All I can say is this: it meant the world to me, every bit, every person who came through the line with something to say because of something I wrote. It is the kind of thing I could have only dreamed of twenty years ago when I was rolling silverware at the hostess station at the Flying Burrito, listening to Tom Petty’s “Freefallin'” on the restaurant stereo and wondering if I’d ever really be a writer. I cannot believe I’ve been lucky enough to do this twelve times. As I sit here, on this hot Sunday afternoon in NC, I honestly can’t imagine doing it again. What could ever top this? And how do I even follow up something that has been so special?

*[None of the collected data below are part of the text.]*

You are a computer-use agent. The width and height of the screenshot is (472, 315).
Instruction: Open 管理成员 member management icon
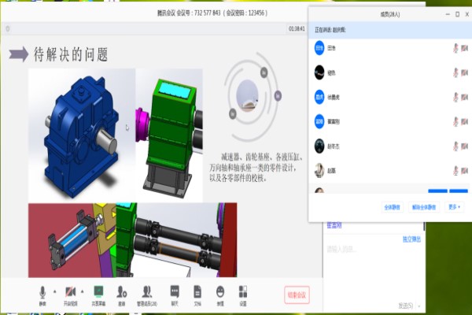point(147,291)
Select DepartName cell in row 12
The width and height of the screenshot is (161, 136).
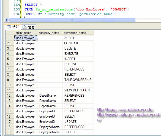50,96
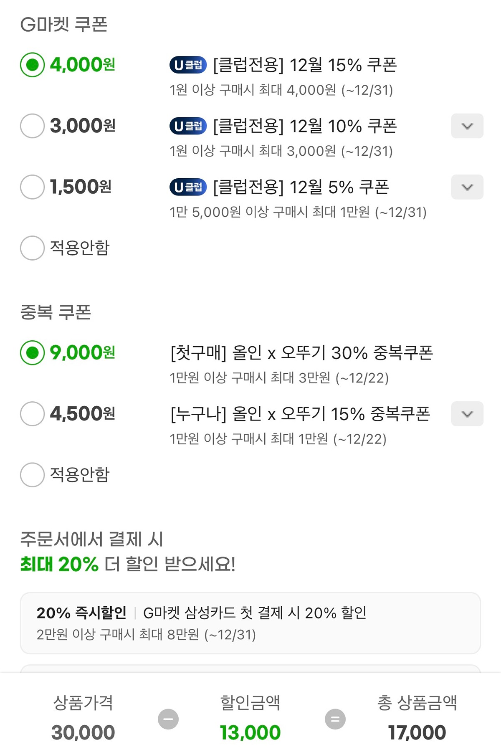This screenshot has width=501, height=747.
Task: Click the 13,000 할인금액 total
Action: 250,732
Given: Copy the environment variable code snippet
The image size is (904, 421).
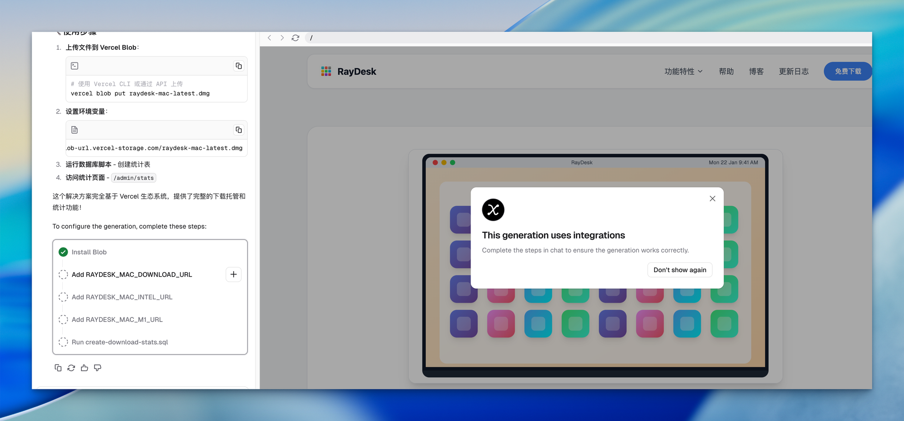Looking at the screenshot, I should pos(239,130).
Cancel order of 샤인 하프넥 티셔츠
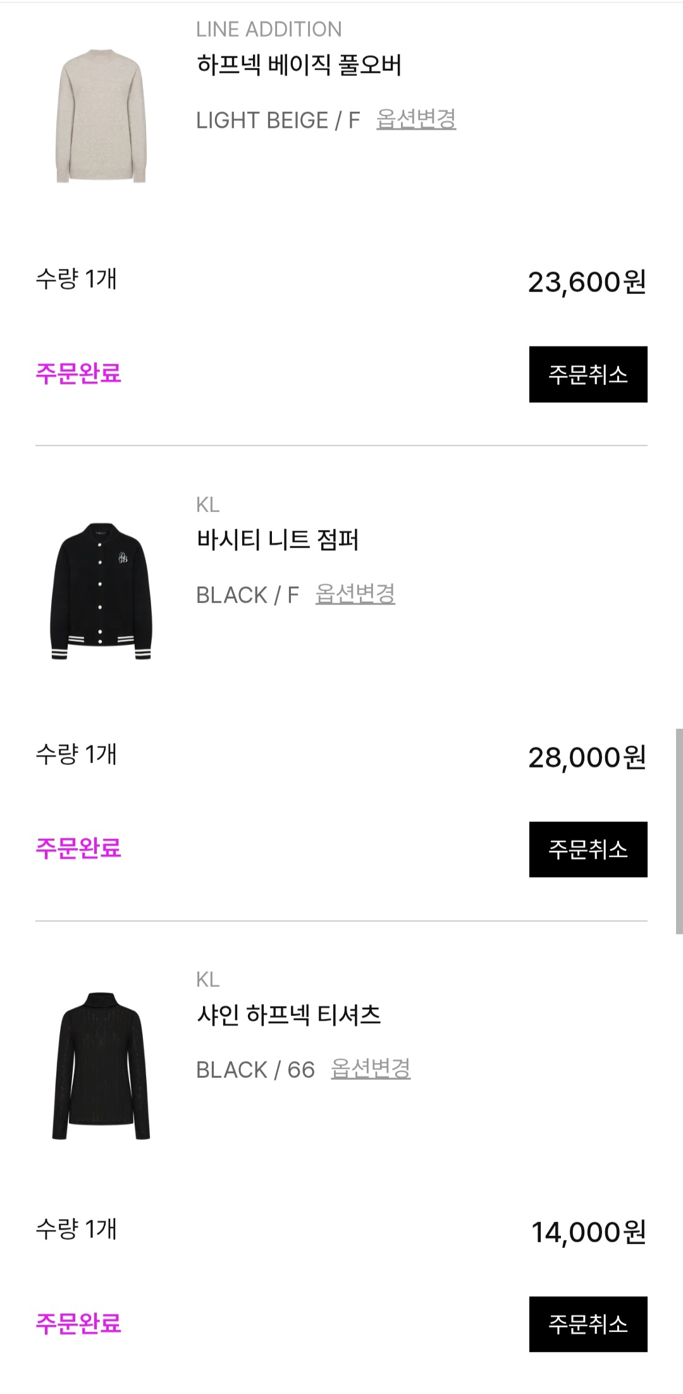The height and width of the screenshot is (1394, 683). [588, 1324]
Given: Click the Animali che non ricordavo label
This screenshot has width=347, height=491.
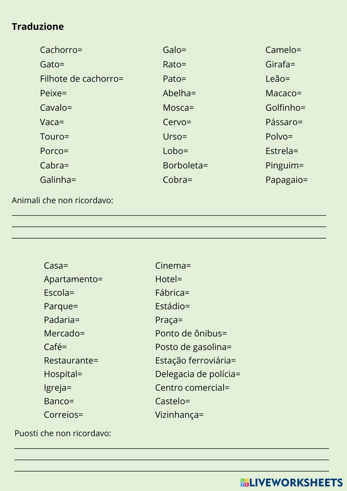Looking at the screenshot, I should [x=62, y=200].
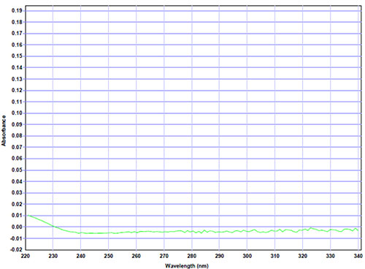Click the 280 wavelength tick label
The width and height of the screenshot is (365, 269).
pyautogui.click(x=192, y=256)
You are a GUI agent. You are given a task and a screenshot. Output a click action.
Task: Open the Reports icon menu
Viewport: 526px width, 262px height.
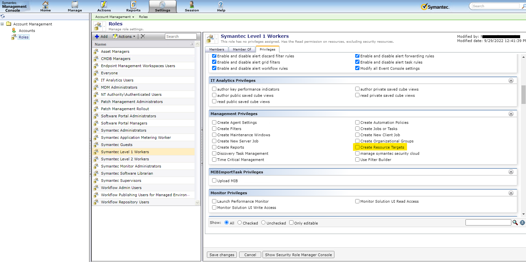133,6
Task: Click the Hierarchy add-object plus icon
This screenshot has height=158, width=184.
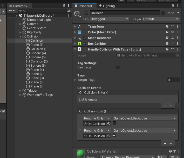Action: click(x=10, y=11)
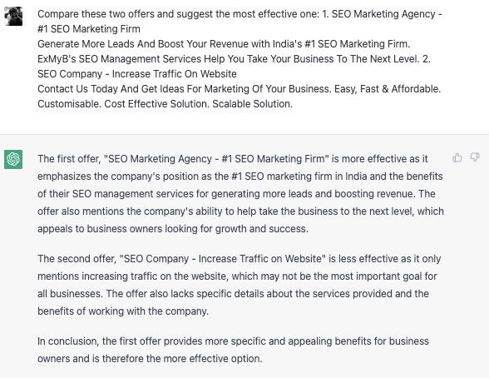Click the line starting 'mentions increasing traffic on the website'
The image size is (489, 378).
[x=237, y=276]
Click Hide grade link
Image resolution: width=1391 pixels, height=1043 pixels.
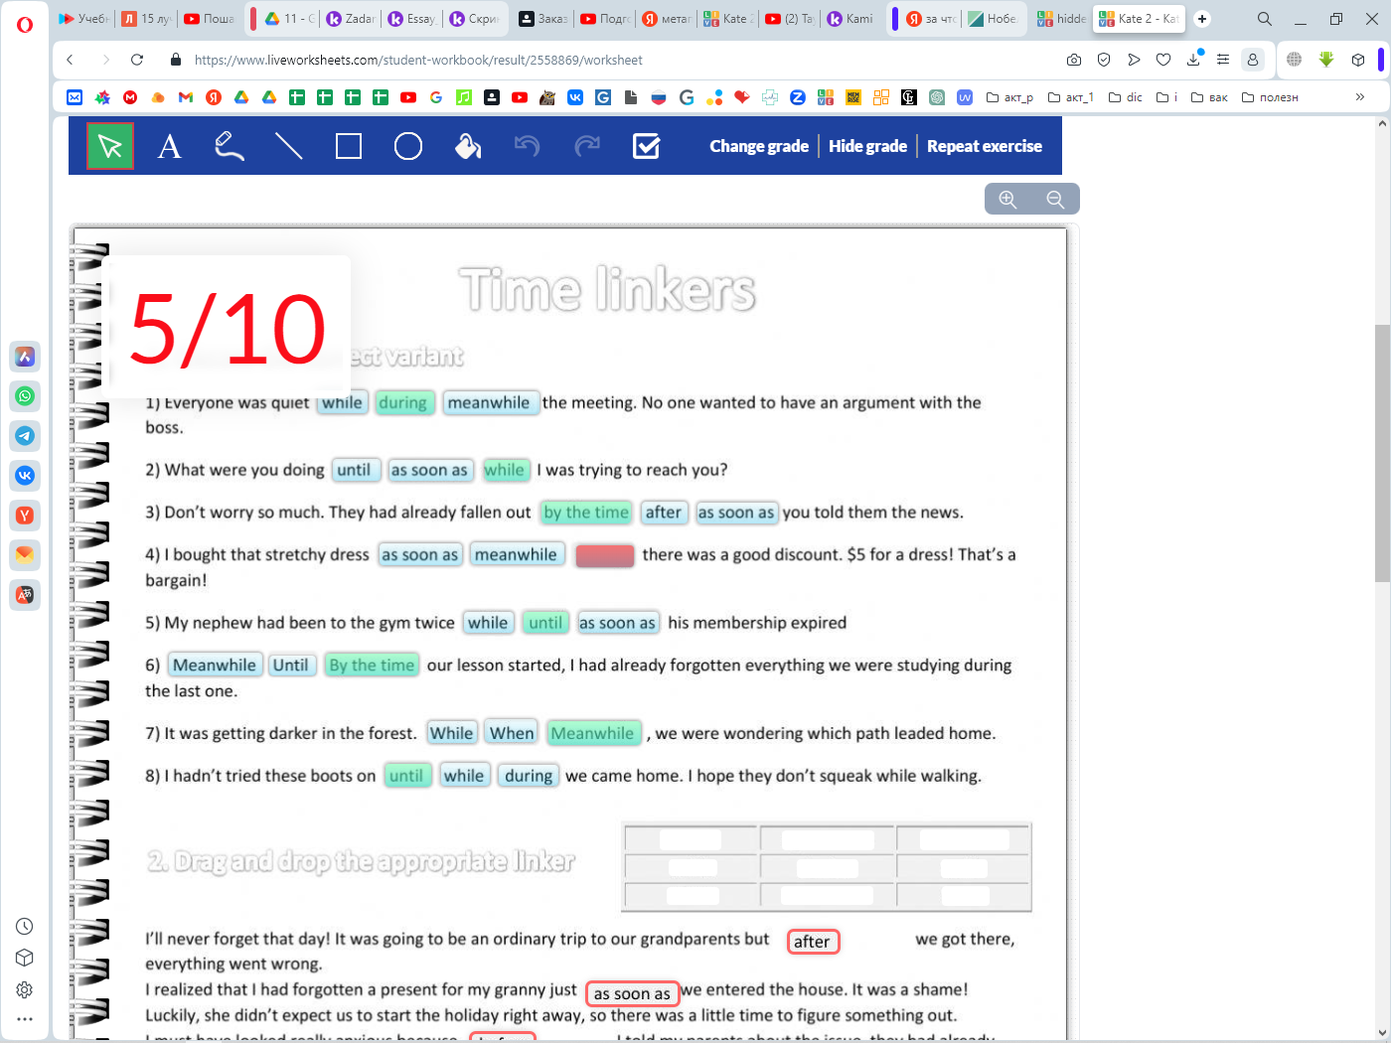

These are the questions I’ll be mulling over in the coming weeks. It is my hope that during that time, Saint Anything will continue out in the world fine without me promoting it constantly. I’m proud of the book and all my publisher and I did to get it noticed. I can’t lie: I know I’ll write again, because I have to. I’ve already been on the biggest writing break of my life and it’s making me crazy nervous. But I’m not sure what it is that I do next will look like. I never am, though. Almost twenty years and twelve books in, the writing is always the thing that surprises me. I can’t wait to see what it does this time.
Thank you EVERYONE for your support of Saint Anything, my backlist, and me. There’s a reason I dedicated the book to you. Thanks for listening.